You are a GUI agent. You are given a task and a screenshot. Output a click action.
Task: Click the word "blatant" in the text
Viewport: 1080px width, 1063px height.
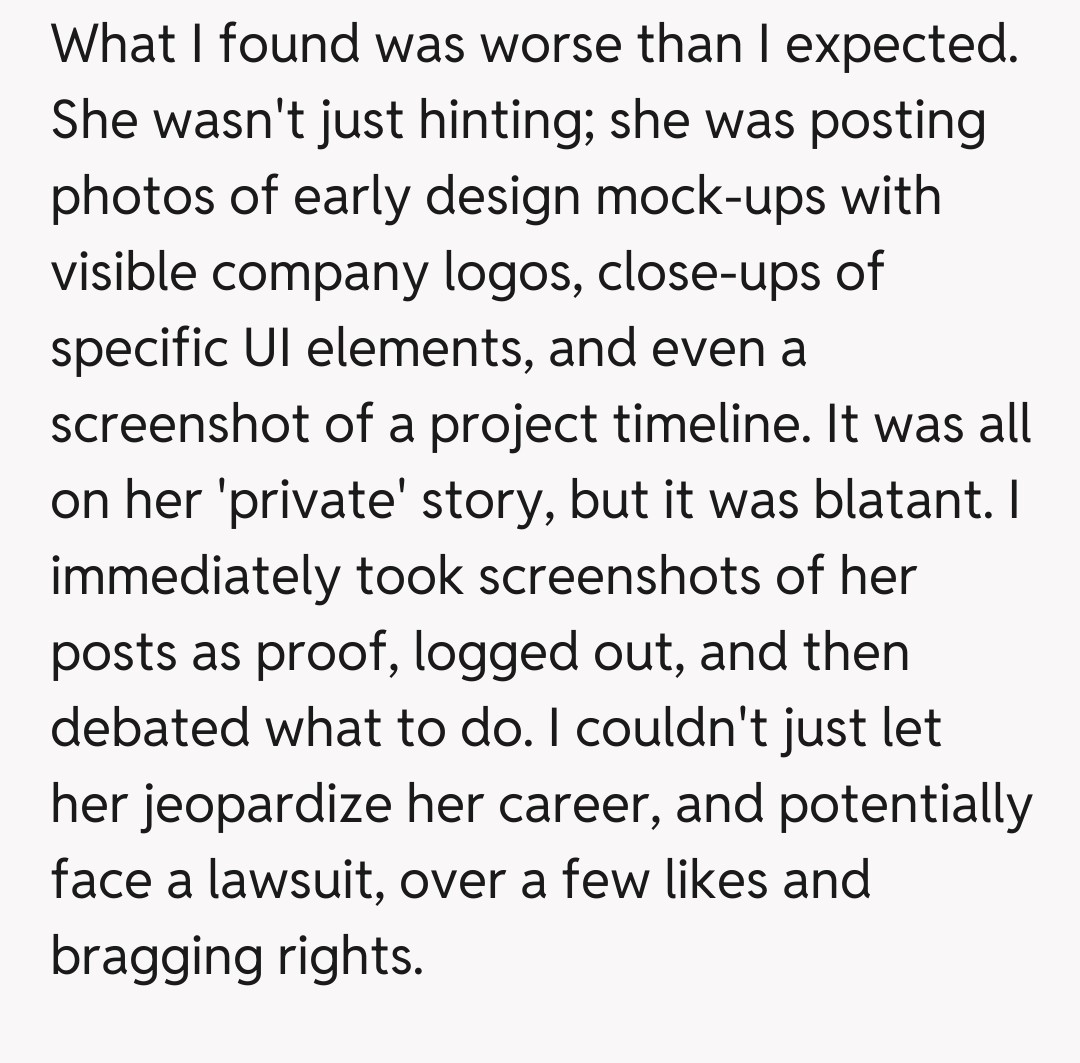tap(896, 500)
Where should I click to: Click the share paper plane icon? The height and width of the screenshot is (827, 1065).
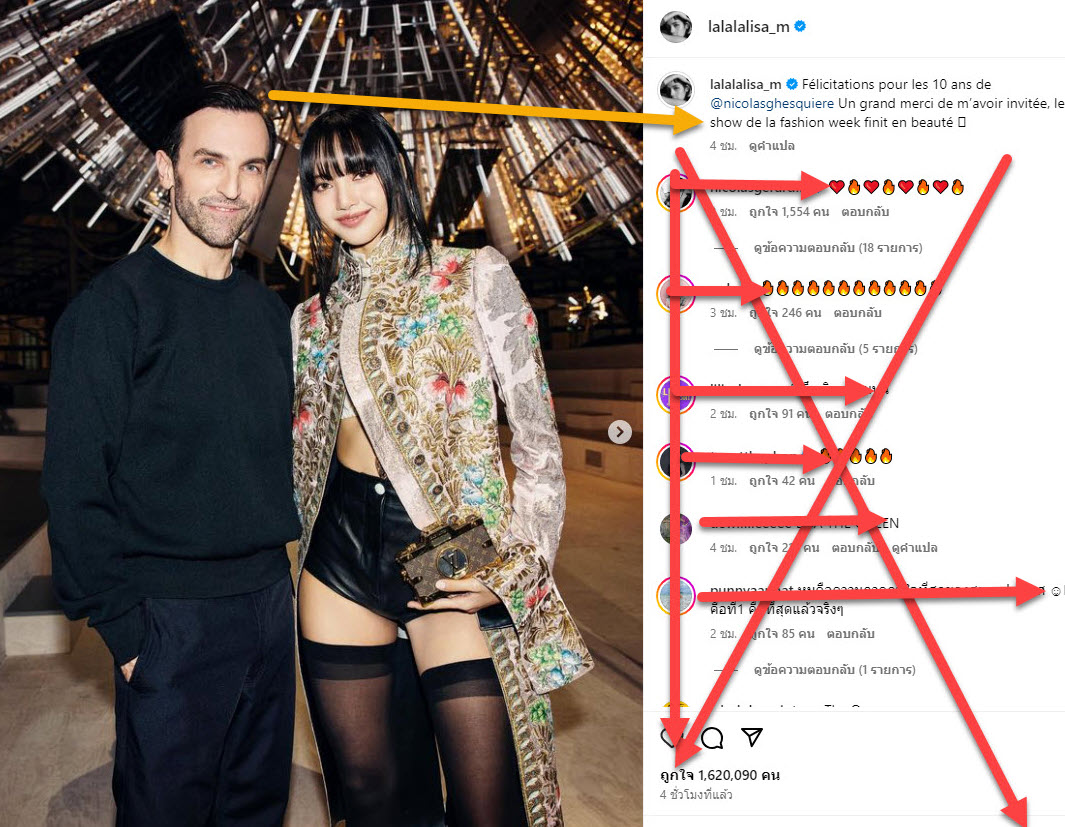752,737
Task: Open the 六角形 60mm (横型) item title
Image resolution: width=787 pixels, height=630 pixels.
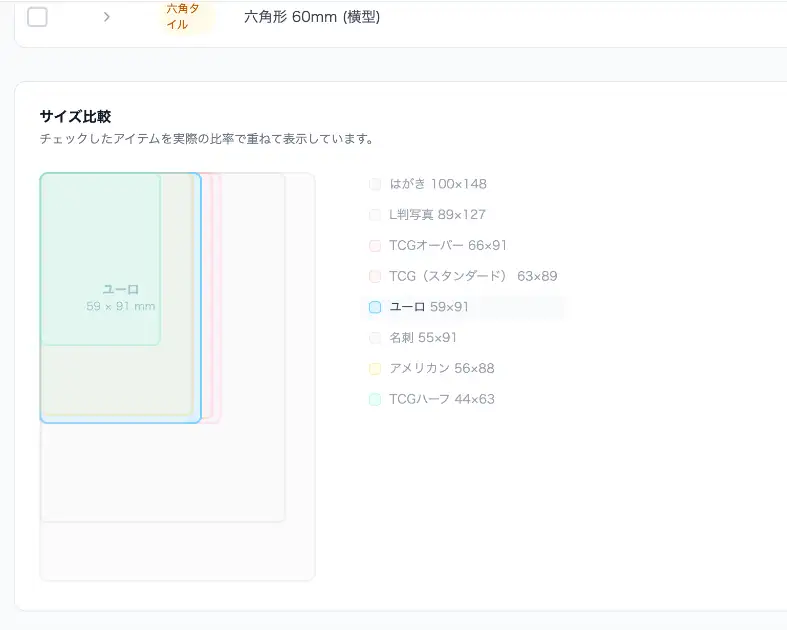Action: click(311, 17)
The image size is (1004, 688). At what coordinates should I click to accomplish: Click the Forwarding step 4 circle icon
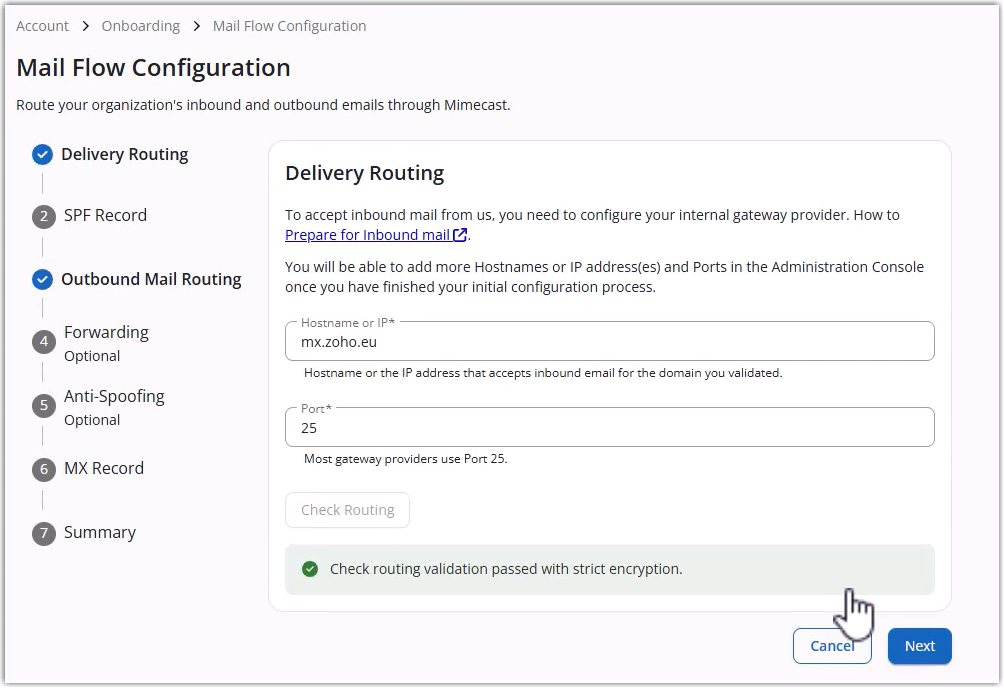pos(42,342)
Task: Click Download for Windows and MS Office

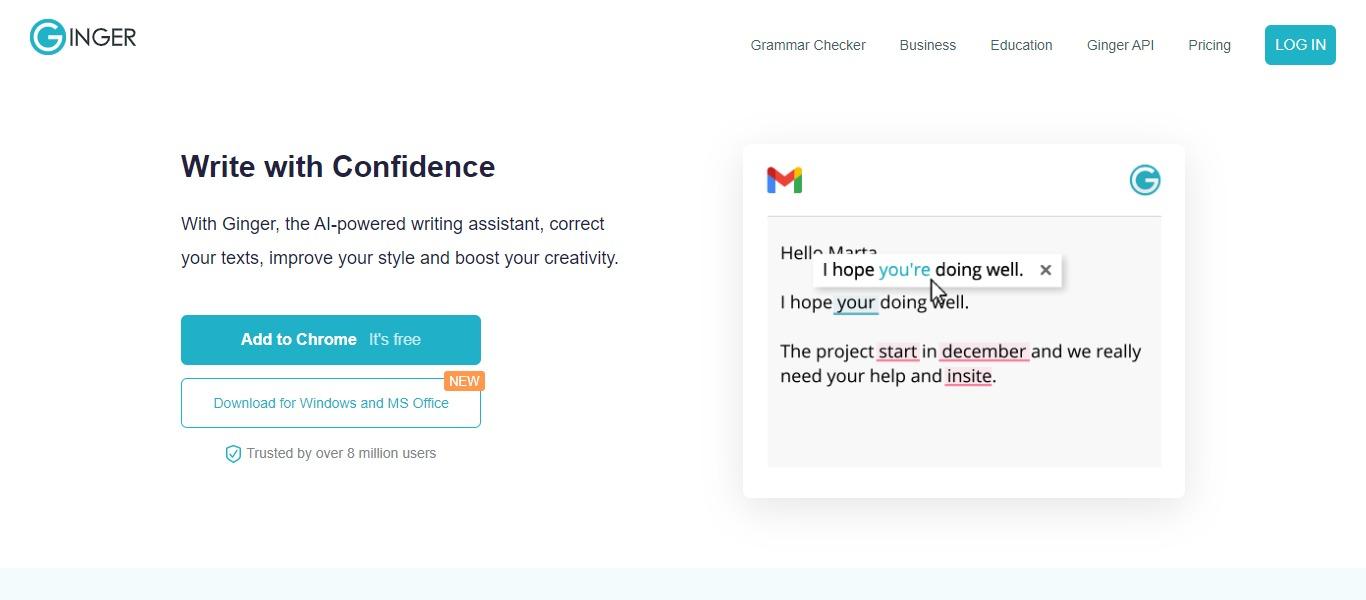Action: coord(331,403)
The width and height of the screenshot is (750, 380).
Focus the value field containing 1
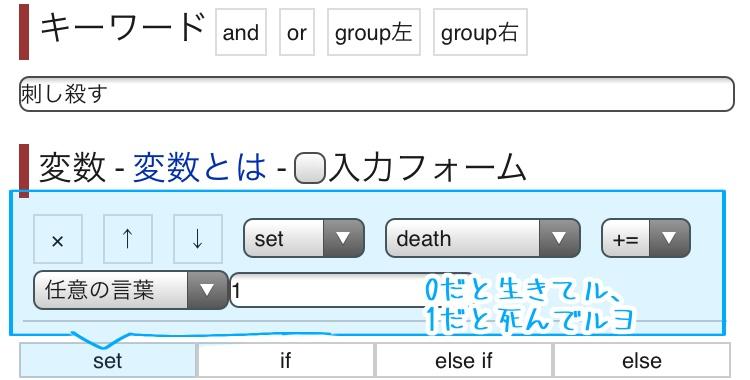(330, 290)
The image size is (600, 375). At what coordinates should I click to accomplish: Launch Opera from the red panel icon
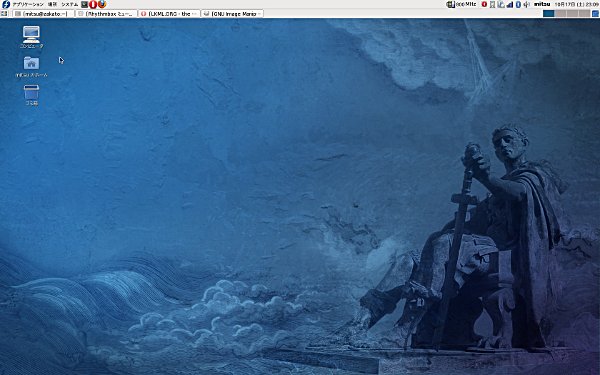pyautogui.click(x=93, y=4)
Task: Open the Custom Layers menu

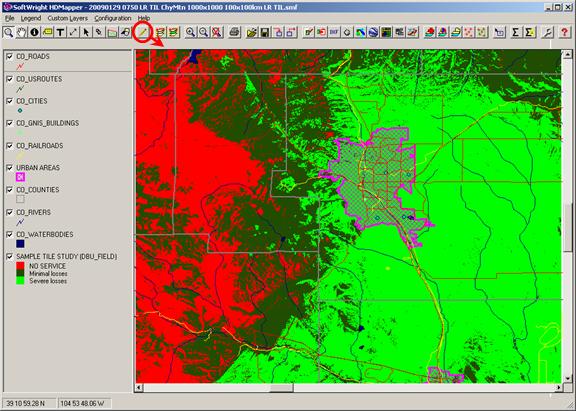Action: (68, 18)
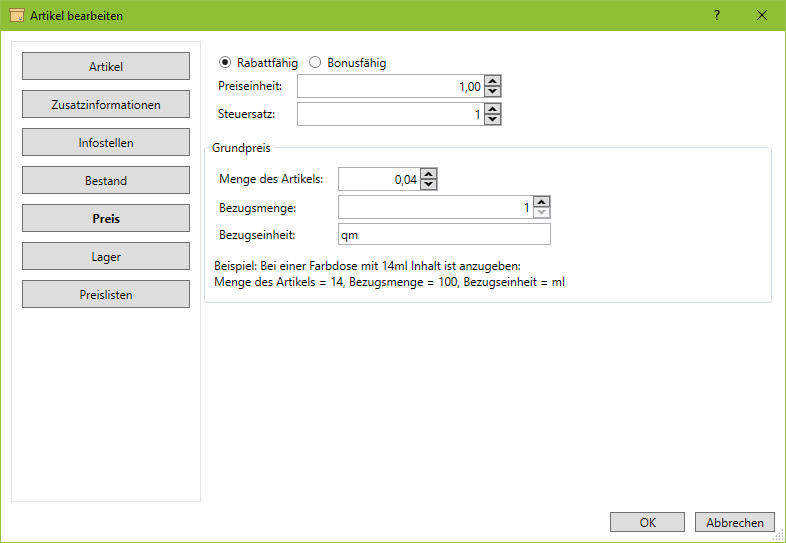Select the Rabattfähig radio button
This screenshot has height=543, width=786.
point(225,63)
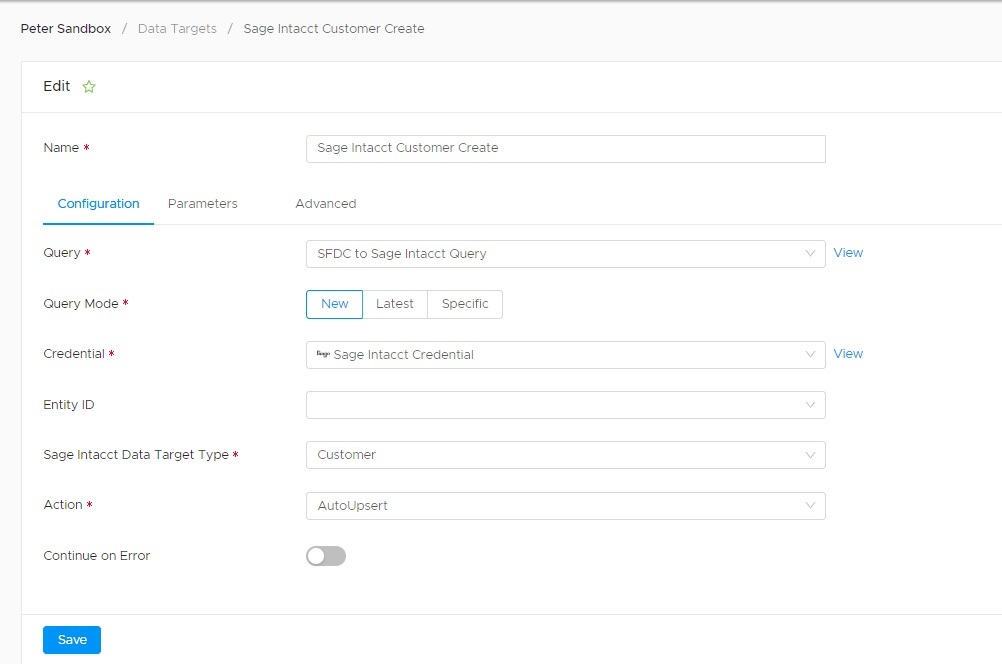
Task: Go to Peter Sandbox in breadcrumb
Action: point(66,29)
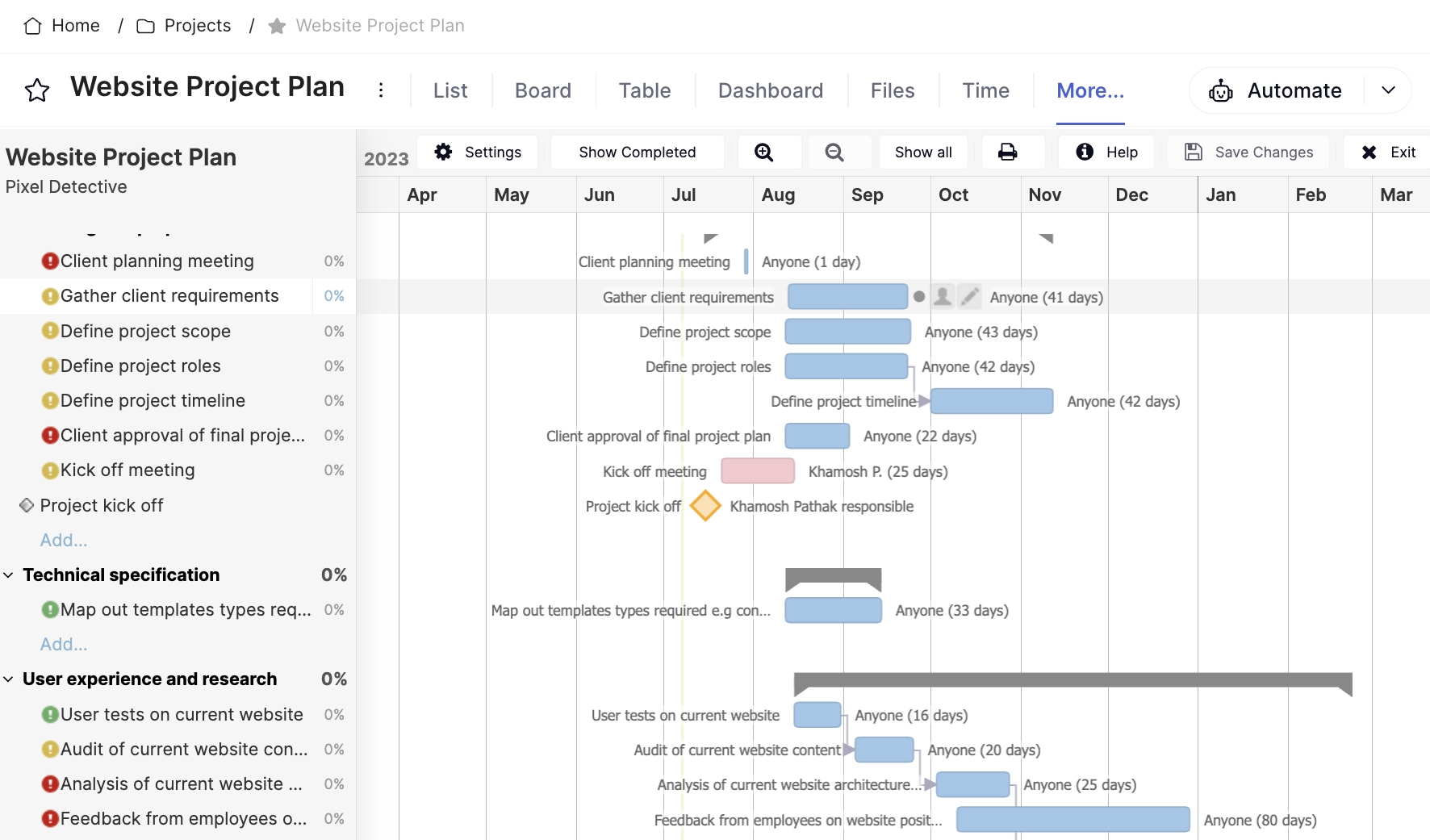Open the three-dot project options menu
Viewport: 1430px width, 840px height.
tap(381, 90)
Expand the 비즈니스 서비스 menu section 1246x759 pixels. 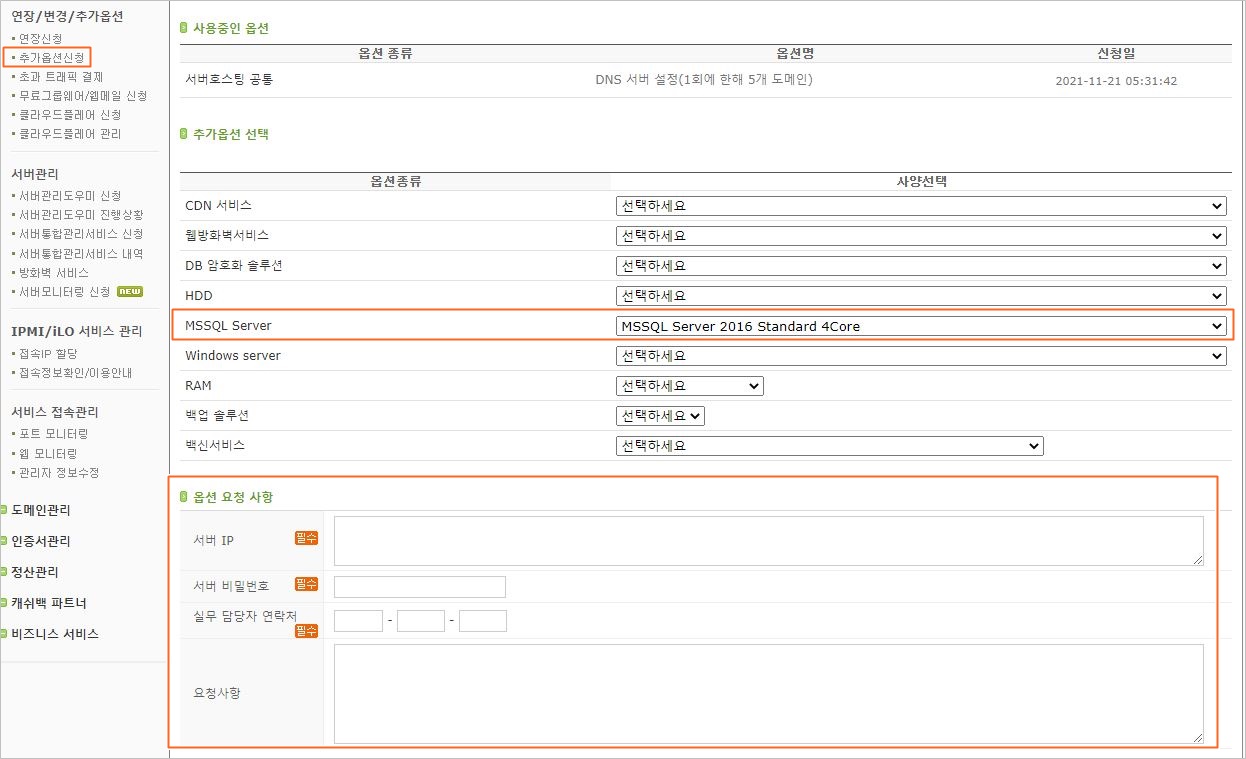[54, 634]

== TASK INSTRUCTIONS ==
Restate exactly, please, only the lines between the start of the data and the line containing "The width and", both ends included, skipping the pictures.

== PROBLEM SOLUTION ==
You are a GUI agent. You are given a task and a screenshot. Output a click action.
Task: Click the word "blatant" in the text
Viewport: 1080px width, 1063px height.
tap(896, 500)
Where should I click to: Click the share paper plane icon? The height and width of the screenshot is (827, 1065).
752,737
Task: Open the 六角形 60mm (横型) item title
Image resolution: width=787 pixels, height=630 pixels.
Action: click(311, 17)
The image size is (1004, 688). At what coordinates should I click to accomplish: Click the Forwarding step 4 circle icon
pos(42,342)
Task: Click Download for Windows and MS Office

Action: coord(331,403)
The width and height of the screenshot is (750, 380).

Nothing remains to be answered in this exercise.